*** SUPPLIED DATA Section Begins ***

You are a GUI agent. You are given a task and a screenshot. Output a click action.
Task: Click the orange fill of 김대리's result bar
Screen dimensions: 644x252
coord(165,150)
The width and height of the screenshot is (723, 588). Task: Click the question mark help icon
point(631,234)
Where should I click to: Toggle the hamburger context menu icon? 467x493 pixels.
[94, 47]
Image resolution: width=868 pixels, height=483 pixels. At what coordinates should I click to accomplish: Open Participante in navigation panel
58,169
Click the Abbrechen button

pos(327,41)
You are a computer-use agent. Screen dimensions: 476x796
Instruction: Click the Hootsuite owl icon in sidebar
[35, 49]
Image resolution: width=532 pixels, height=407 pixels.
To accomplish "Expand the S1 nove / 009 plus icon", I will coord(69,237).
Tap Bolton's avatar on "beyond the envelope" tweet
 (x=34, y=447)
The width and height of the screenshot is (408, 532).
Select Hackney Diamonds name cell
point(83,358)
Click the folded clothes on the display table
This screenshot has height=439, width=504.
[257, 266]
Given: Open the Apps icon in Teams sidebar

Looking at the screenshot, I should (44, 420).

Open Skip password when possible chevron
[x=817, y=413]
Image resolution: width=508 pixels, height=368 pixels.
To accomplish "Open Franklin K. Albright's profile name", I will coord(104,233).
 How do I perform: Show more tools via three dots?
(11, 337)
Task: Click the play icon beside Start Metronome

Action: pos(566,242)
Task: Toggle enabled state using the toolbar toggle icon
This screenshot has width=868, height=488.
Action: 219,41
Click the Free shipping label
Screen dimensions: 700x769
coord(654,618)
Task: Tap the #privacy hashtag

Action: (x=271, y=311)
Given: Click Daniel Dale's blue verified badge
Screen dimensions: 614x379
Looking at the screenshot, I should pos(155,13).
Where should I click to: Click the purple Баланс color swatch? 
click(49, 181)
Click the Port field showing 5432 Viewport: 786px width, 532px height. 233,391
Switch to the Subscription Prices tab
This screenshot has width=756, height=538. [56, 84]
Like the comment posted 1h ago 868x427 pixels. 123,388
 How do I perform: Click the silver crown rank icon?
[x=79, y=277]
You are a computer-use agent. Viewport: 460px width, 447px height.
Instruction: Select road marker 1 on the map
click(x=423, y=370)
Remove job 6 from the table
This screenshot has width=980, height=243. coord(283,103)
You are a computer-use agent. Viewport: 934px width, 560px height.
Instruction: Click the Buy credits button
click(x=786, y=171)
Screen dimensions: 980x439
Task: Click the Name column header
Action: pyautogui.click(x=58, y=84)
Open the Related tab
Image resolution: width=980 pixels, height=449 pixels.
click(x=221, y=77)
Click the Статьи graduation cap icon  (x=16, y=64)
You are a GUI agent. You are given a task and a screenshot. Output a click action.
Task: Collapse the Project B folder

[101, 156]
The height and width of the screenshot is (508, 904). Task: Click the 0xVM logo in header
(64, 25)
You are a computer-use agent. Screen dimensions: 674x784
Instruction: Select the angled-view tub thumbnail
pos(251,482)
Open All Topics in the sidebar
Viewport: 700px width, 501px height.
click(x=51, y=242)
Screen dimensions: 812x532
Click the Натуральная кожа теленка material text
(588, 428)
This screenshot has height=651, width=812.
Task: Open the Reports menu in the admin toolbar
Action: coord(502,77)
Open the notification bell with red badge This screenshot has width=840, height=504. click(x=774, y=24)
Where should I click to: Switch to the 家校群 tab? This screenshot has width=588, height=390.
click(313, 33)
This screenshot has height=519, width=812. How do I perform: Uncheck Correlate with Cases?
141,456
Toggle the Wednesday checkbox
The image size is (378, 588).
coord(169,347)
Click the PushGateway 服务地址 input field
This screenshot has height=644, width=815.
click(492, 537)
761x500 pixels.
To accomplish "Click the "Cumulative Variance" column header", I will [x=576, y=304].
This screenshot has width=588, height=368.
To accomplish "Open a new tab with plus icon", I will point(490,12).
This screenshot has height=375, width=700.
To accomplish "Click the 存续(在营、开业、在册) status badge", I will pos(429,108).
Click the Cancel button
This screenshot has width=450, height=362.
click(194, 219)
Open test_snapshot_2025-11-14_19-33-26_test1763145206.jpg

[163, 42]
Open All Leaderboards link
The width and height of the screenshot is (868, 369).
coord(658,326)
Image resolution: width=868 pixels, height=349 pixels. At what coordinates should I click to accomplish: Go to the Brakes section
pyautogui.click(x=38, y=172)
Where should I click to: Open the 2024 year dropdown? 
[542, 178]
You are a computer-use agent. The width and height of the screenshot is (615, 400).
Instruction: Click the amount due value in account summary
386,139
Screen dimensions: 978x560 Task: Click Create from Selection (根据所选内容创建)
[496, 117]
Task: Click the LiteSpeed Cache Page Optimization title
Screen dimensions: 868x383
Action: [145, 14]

*** SUPPLIED DATA Section Ends ***

EXERCISE PROMPT:
Your task is to retype the records above exactly.

WRITTEN SOLUTION:
You are a GUI agent. You are given a task and a screenshot. Output a click action.
Task: Click the orange fill of 김대리's result bar
Screen dimensions: 644x252
coord(165,150)
The width and height of the screenshot is (723, 588). Task: Click the question mark help icon
point(631,234)
Where should I click to: Toggle the hamburger context menu icon? 467x493 pixels.
[94, 47]
Image resolution: width=868 pixels, height=483 pixels. At what coordinates should I click to accomplish: Open Participante in navigation panel
58,169
Click the Abbrechen button

pos(327,41)
You are a computer-use agent. Screen dimensions: 476x796
Instruction: Click the Hootsuite owl icon in sidebar
[35, 49]
Image resolution: width=532 pixels, height=407 pixels.
To accomplish "Expand the S1 nove / 009 plus icon", I will coord(69,237).
Tap Bolton's avatar on "beyond the envelope" tweet
 (x=34, y=447)
The width and height of the screenshot is (408, 532).
Select Hackney Diamonds name cell
point(83,358)
Click the folded clothes on the display table
This screenshot has height=439, width=504.
[257, 266]
Given: Open the Apps icon in Teams sidebar

Looking at the screenshot, I should (44, 420).

Open Skip password when possible chevron
[x=817, y=413]
Image resolution: width=508 pixels, height=368 pixels.
To accomplish "Open Franklin K. Albright's profile name", I will coord(104,233).
 How do I perform: Show more tools via three dots?
(11, 337)
Task: Click the play icon beside Start Metronome

Action: pos(566,242)
Task: Toggle enabled state using the toolbar toggle icon
This screenshot has width=868, height=488.
Action: 219,41
Click the Free shipping label
Screen dimensions: 700x769
coord(654,618)
Task: Tap the #privacy hashtag

Action: (x=271, y=311)
Given: Click Daniel Dale's blue verified badge
Screen dimensions: 614x379
Looking at the screenshot, I should pos(155,13).
Where should I click to: Click the purple Баланс color swatch? 
click(49, 181)
Click the Port field showing 5432 Viewport: 786px width, 532px height. 233,391
Switch to the Subscription Prices tab
This screenshot has width=756, height=538. [56, 84]
Like the comment posted 1h ago 868x427 pixels. 123,388
 How do I perform: Click the silver crown rank icon?
[x=79, y=277]
You are a computer-use agent. Viewport: 460px width, 447px height.
Instruction: Select road marker 1 on the map
click(x=423, y=370)
Remove job 6 from the table
This screenshot has width=980, height=243. coord(283,103)
You are a computer-use agent. Viewport: 934px width, 560px height.
Instruction: Click the Buy credits button
click(x=786, y=171)
Screen dimensions: 980x439
Task: Click the Name column header
Action: pyautogui.click(x=58, y=84)
Open the Related tab
Image resolution: width=980 pixels, height=449 pixels.
click(x=221, y=77)
Click the Статьи graduation cap icon  (x=16, y=64)
You are a GUI agent. You are given a task and a screenshot. Output a click action.
Task: Collapse the Project B folder

[101, 156]
The height and width of the screenshot is (508, 904). Task: Click the 0xVM logo in header
(64, 25)
You are a computer-use agent. Screen dimensions: 674x784
Instruction: Select the angled-view tub thumbnail
pos(251,482)
Open All Topics in the sidebar
Viewport: 700px width, 501px height.
click(x=51, y=242)
Screen dimensions: 812x532
Click the Натуральная кожа теленка material text
(588, 428)
This screenshot has height=651, width=812.
Task: Open the Reports menu in the admin toolbar
Action: coord(502,77)
Open the notification bell with red badge This screenshot has width=840, height=504. click(x=774, y=24)
Where should I click to: Switch to the 家校群 tab? This screenshot has width=588, height=390.
click(313, 33)
This screenshot has height=519, width=812. How do I perform: Uncheck Correlate with Cases?
141,456
Toggle the Wednesday checkbox
The image size is (378, 588).
coord(169,347)
Click the PushGateway 服务地址 input field
This screenshot has height=644, width=815.
click(492, 537)
761x500 pixels.
To accomplish "Click the "Cumulative Variance" column header", I will [x=576, y=304].
This screenshot has width=588, height=368.
To accomplish "Open a new tab with plus icon", I will point(490,12).
This screenshot has height=375, width=700.
To accomplish "Click the 存续(在营、开业、在册) status badge", I will pos(429,108).
Click the Cancel button
This screenshot has width=450, height=362.
click(194, 219)
Open test_snapshot_2025-11-14_19-33-26_test1763145206.jpg

[163, 42]
Open All Leaderboards link
The width and height of the screenshot is (868, 369).
coord(658,326)
Image resolution: width=868 pixels, height=349 pixels. At what coordinates should I click to accomplish: Go to the Brakes section
pyautogui.click(x=38, y=172)
Where should I click to: Open the 2024 year dropdown? 
[542, 178]
You are a computer-use agent. The width and height of the screenshot is (615, 400).
Instruction: Click the amount due value in account summary
386,139
Screen dimensions: 978x560 Task: Click Create from Selection (根据所选内容创建)
[496, 117]
Task: Click the LiteSpeed Cache Page Optimization title
Screen dimensions: 868x383
Action: [145, 14]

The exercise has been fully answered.